Date of Award

2014

Degree Type

Dissertation

Degree Name

Doctor of Philosophy (PhD)

Graduate Group

Immunology

First Advisor

Andrew J. Caton

Abstract

The studies presented in this dissertation examine how the formation, differentiation, and activity of Foxp3+ regulatory T (Treg) cells can be affected by variations in the amount of a cognate antigen (Ag) that is present, the cell types by which it is expressed and/or presented, and whether Ag recognition occurs in an inflammatory environment. Recognition of a weakly immunostimulatory self-peptide was able to promote both thymic CD4+Foxp3+ Treg cell development and the formation of CD4+Foxp3+ Treg cells from CD4+Foxp3- T cell precursors in the periphery. Despite promoting Treg cell formation, this weakly immunostimulatory self-Ag was unable to induce Treg cell activity during influenza virus infection. Conversely, when the same Ag was derived from an influenza virus, it drove Treg cells to proliferate and acquire a T-bet+CXCR3+ phenotype, and to suppress the accumulation of CD4+Foxp3- and CD8+ effector T cells in the lungs of infected mice.

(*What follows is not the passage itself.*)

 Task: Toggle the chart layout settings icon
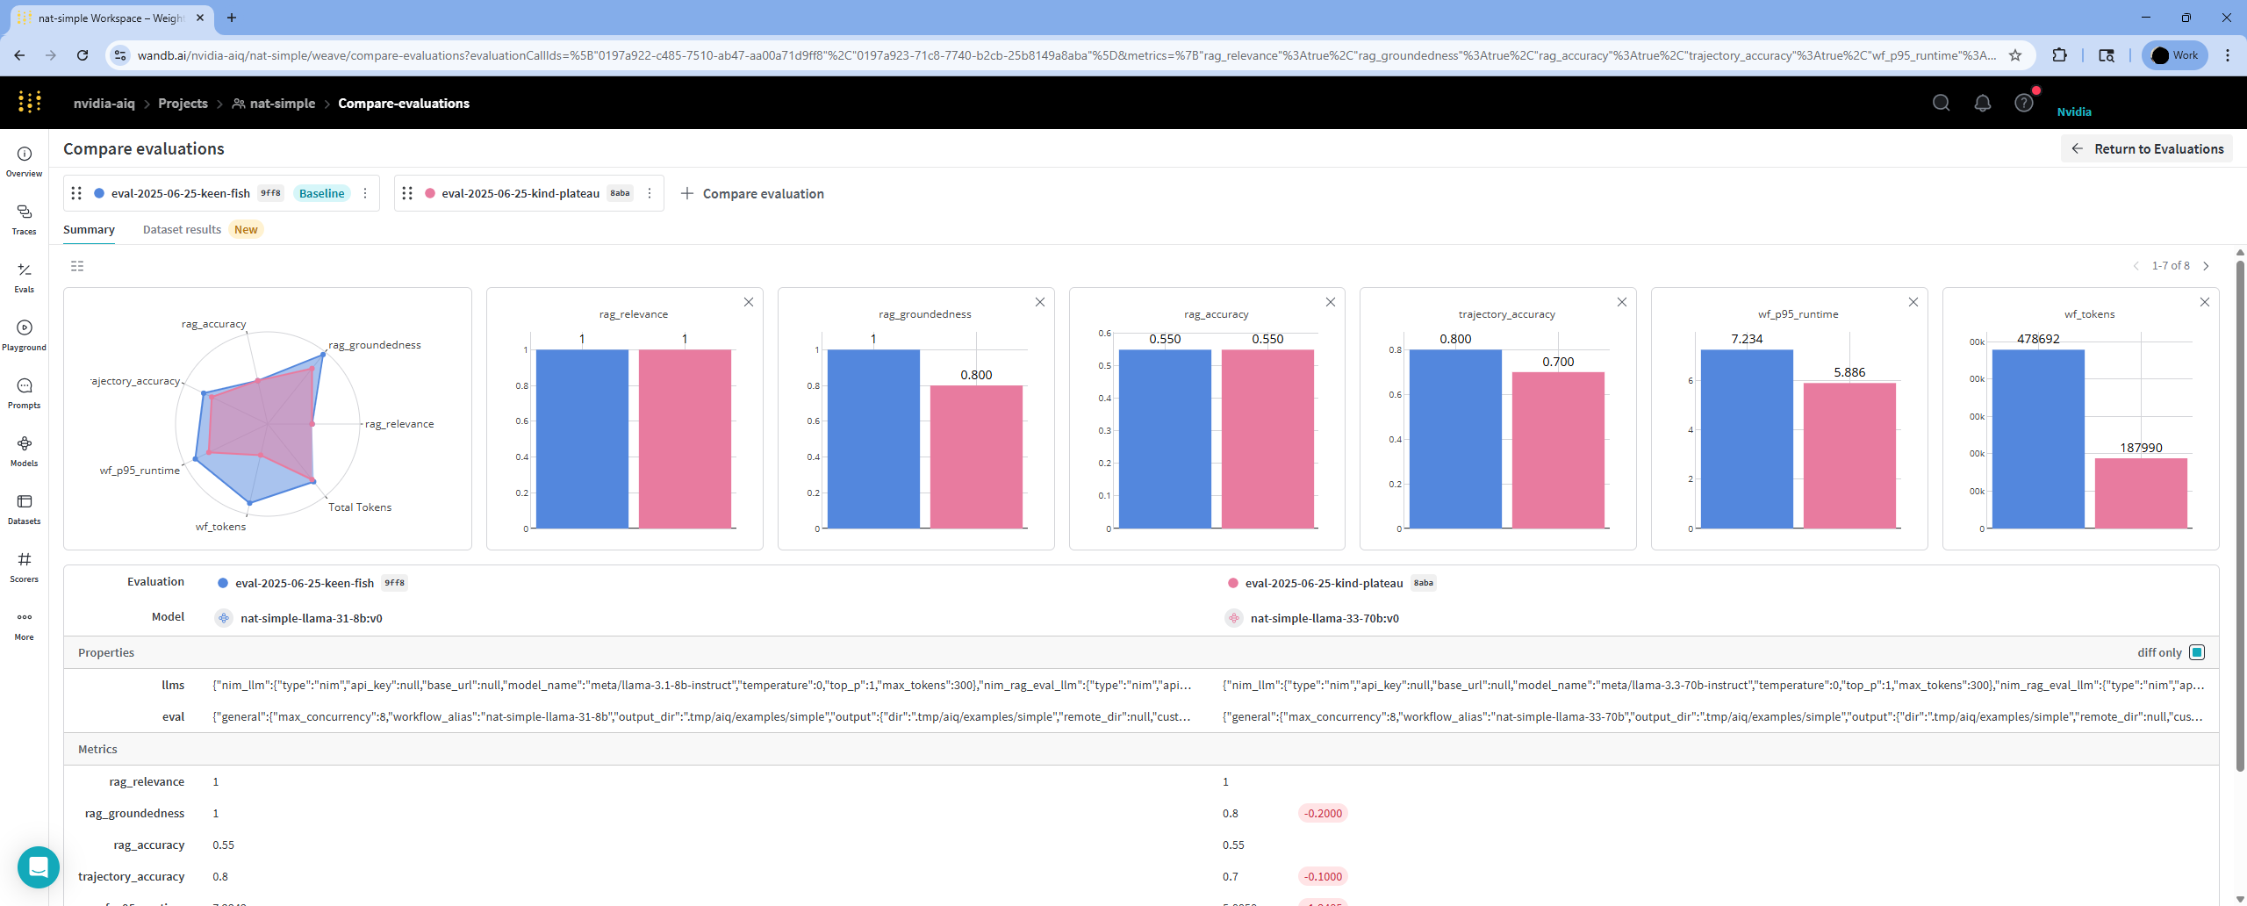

Notably, when cognate Ag was expressed at high levels by antigen presenting cells, Treg cells also underwent substantial proliferation, but little or no differentiation into a T-bet+CXCR3+ phenotype occurred, and their ability to modulate an anti-viral immune response was impaired. This failure to promote the formation of T-bet+CXCR3+Foxp3+ Treg cells could be attributed in part to the presentation of the cognate Ag by B cells, and in part to their initial activation by a highly stimulatory Ag in a non-inflammatory environment. Interactions with cognate peptide:MHC complex in these contexts diminished the ability of Treg cells to differentiate upon subsequent exposure to cognate Ag when it was derived from virus and presented by dendritic cells in the lung-draining mediastinal lymph nodes. Collectively, these studies show that the mode of presentation of an Ag can critically affect the formation and activity of Foxp3+ Treg cells in vivo, and that the type of antigen presenting cell and inflammatory environment encountered during their initial activation can determine their ability to differentiate into novel effector phenotypes.